Monitoring tumor specific mutations in plasma during systemic treatment of biliary tract cancer.

Abstract

318 Background: We have previously reported a rate of 23% RAS/RAF mutations in plasma from patients with KRAS exon 2 and 3 wild-type, non-resectable biliary tract tumors. We wanted to explore the changes in circulating tumor specific DNA (ctDNA) during systemic chemotherapy in these patients. Methods: Patients with non-resectable biliary tract cancer treated within a phase II trial were included if they had KRAS exon 2 and 3 wild-type tumor tissue, had quantifiable levels of tumor specific DNA in plasma and progressive disease on imaging. They received gemcitabine, oxaliplatin and capecitabine with either bevacizumab or panitumumab. Treatment continued for up to six months until progression. Blood sampling and evaluation according to RECIST 1.1 were done every 12 weeks. Droplet Digital PCR was performed on DNA isolated from 4 ml plasma.
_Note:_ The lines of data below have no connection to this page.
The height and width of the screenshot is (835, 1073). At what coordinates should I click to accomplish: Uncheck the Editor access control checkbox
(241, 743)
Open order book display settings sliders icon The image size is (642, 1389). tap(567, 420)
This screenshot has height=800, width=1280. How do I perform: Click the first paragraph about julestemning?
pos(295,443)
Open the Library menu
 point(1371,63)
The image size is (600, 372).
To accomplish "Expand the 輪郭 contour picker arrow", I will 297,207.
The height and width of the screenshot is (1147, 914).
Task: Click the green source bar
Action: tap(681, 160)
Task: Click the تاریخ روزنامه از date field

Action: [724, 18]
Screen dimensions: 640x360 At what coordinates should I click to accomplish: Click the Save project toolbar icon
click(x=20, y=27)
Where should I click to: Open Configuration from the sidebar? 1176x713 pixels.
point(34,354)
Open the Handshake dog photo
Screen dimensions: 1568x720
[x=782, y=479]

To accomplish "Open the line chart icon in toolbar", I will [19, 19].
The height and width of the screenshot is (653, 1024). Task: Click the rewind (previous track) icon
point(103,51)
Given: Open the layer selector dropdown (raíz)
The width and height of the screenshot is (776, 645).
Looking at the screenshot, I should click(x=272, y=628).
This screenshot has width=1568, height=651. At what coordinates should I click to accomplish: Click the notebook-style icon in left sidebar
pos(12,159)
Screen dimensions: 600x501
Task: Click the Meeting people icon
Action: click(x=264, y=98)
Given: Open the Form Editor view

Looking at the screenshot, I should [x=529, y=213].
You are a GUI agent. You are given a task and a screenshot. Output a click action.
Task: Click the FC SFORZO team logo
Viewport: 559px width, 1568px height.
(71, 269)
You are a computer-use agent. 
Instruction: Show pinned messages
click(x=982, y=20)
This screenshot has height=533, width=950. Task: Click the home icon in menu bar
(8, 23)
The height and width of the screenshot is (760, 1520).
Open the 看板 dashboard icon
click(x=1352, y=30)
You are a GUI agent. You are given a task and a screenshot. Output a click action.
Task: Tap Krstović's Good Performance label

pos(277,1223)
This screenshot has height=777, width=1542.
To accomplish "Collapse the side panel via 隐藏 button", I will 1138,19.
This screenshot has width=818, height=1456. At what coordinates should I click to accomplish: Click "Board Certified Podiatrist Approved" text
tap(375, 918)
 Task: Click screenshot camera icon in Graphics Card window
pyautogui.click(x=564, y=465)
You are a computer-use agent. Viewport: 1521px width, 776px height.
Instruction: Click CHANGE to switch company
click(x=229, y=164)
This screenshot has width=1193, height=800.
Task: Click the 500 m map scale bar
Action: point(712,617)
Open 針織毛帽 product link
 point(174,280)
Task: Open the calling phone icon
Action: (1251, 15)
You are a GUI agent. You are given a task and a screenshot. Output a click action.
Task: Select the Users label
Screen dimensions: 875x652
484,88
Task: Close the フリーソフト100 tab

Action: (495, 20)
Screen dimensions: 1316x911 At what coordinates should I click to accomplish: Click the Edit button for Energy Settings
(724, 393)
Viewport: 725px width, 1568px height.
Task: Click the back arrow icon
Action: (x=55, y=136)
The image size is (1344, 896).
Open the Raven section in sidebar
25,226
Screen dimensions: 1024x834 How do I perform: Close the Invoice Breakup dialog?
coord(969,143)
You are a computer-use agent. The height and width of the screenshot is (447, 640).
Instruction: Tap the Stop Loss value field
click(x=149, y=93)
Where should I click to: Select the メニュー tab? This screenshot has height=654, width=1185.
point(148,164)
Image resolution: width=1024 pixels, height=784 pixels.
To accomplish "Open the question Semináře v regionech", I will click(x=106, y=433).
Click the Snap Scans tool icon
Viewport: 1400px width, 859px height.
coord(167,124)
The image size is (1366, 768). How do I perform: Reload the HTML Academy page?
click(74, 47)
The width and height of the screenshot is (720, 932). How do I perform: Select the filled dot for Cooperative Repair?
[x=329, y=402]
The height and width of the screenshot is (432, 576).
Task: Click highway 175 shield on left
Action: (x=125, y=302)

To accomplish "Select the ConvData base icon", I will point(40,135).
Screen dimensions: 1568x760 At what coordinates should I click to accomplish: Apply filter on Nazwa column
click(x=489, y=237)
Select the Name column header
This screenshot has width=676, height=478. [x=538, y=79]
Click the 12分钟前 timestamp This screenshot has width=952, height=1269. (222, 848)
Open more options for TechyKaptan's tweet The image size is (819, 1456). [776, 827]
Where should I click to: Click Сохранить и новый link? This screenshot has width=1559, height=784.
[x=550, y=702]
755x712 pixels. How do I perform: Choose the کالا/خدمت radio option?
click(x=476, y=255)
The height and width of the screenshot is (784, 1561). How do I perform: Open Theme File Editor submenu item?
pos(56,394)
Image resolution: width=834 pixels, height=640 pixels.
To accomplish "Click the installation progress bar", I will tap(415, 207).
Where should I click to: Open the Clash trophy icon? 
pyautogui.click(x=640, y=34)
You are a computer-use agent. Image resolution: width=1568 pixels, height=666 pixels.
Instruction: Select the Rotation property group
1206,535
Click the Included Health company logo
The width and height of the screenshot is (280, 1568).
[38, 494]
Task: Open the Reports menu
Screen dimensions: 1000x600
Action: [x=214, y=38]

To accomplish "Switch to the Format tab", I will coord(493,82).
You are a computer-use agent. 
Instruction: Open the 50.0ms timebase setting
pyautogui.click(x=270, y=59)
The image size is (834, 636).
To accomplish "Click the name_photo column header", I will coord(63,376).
A pre-amplification step was done and adequate positive and negative controls were included. The extended RAS and BRAF mutation analysis covered 20 mutations in KRAS exons 3/4, NRAS exon 2/3, PIK3CA and BRAF V600E. The percentage of tumor specific DNA relative to total DNA was reported. Results: The inclusion criteria were met by 13 patients, 10 women and three men. The typical pattern was seen in eight cases, where the percentage of tumor specific DNA dropped at least half during therapy and rose at least two-fold at progression. In three patients, a baseline sample was not available or there was not an initial drop, but the ctDNA rose at progression. One patient had an initial drop, but not a rise a progression based on imaging. The last patient progressed rapidly. Conclusions: This exploratory analysis pointed toward changes in percentage of tumor specific mutations in plasma as a marker of effect and progression. Dynamics of liquid biopsies is a promising tool in monitoring biliary tract cancer patients during systemic therapy. Clinical trial information: NCT01206049.